Lovell commends the work that Jisc has been doing with the community in this area and believes that, as a fear of loss of reputation is a key factor in the secrecy, “the only way I see us fixing it is having a safe space established within the Jisc community – and even within the international community as well in the university sector – to share information to better protect and better share from our collective experiences. It could be as simple as a Jisc web page where you report an incident that’s ongoing but you don’t actually say who you are. To be honest, I don’t really care who you are, I care who the attacker is and how they are doing it. That might be a way of getting over the political barrier and that mindset of ‘we can’t tell everybody that we’ve made a mistake’.”
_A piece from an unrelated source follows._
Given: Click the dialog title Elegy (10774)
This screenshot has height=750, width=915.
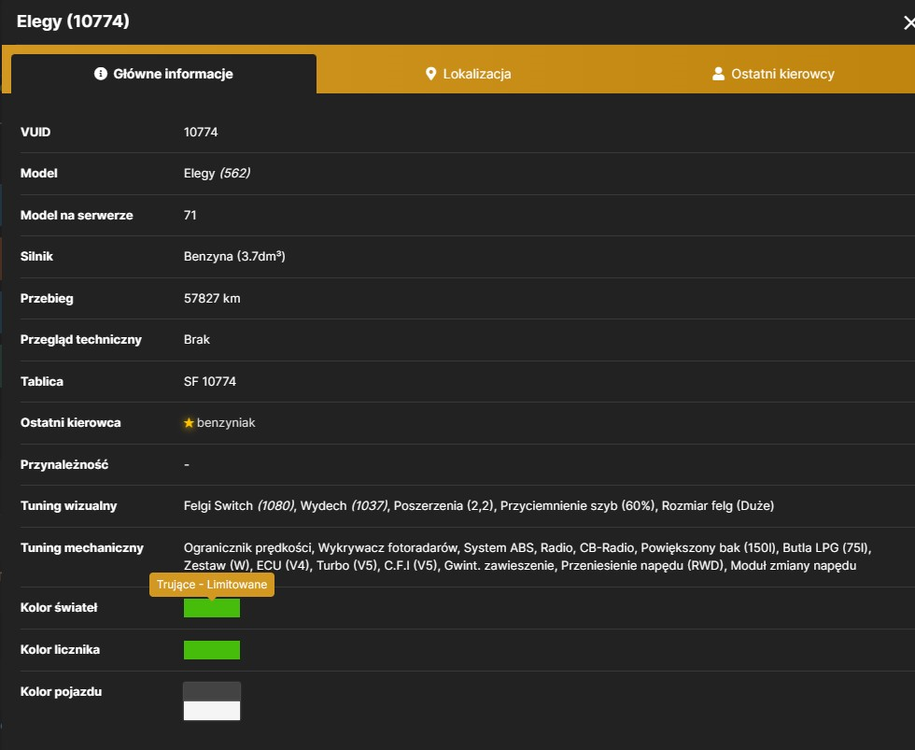Looking at the screenshot, I should (x=73, y=22).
This same fear of discovery is also frequently the attacker’s friend in social engineering scams such as the sexploitation emails or dating fraud. Even when victims do get up the courage to inform authorities what has been happening, the crime is often not taken seriously because it is ‘cyber’ crime, which Lovell finds aggravating. For him, there is no such thing as cyber security, only security.
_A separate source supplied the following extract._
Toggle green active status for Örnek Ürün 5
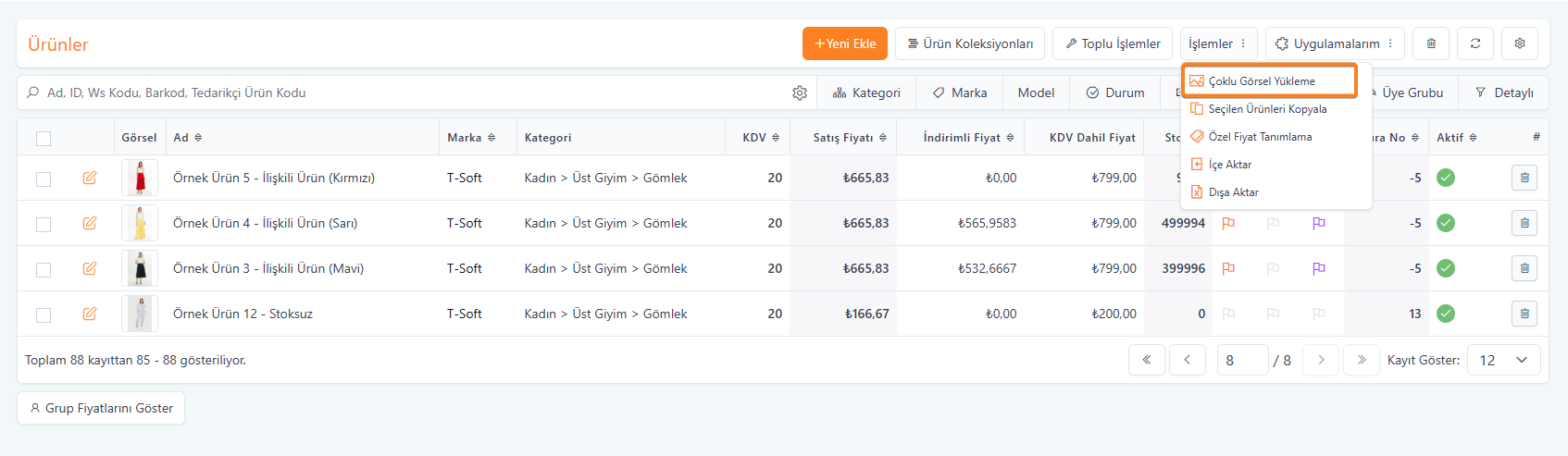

“We like to add the word ‘cyber’ to everything and it’s annoying – it’s just stupidity. For example, if you were mugged while walking on a London street and somebody steals £100 out of your wallet at knifepoint you would go to the police station, report the crime and it would be treated seriously. If I steal £1000 out of your bank account you’ll report it to Action Fraud and you’ll get an email in two days’ time. The effect is just the same, you still go through the same emotional issues, the breach of trust, the loss of money but we’ve added the word ‘cyber’ to it and taken it less seriously. But it’s not cyber money, it’s money. It’s not cyber crime, it’s crime.
“We try to hide behind it being an IT problem, but it’s everybody’s problem.”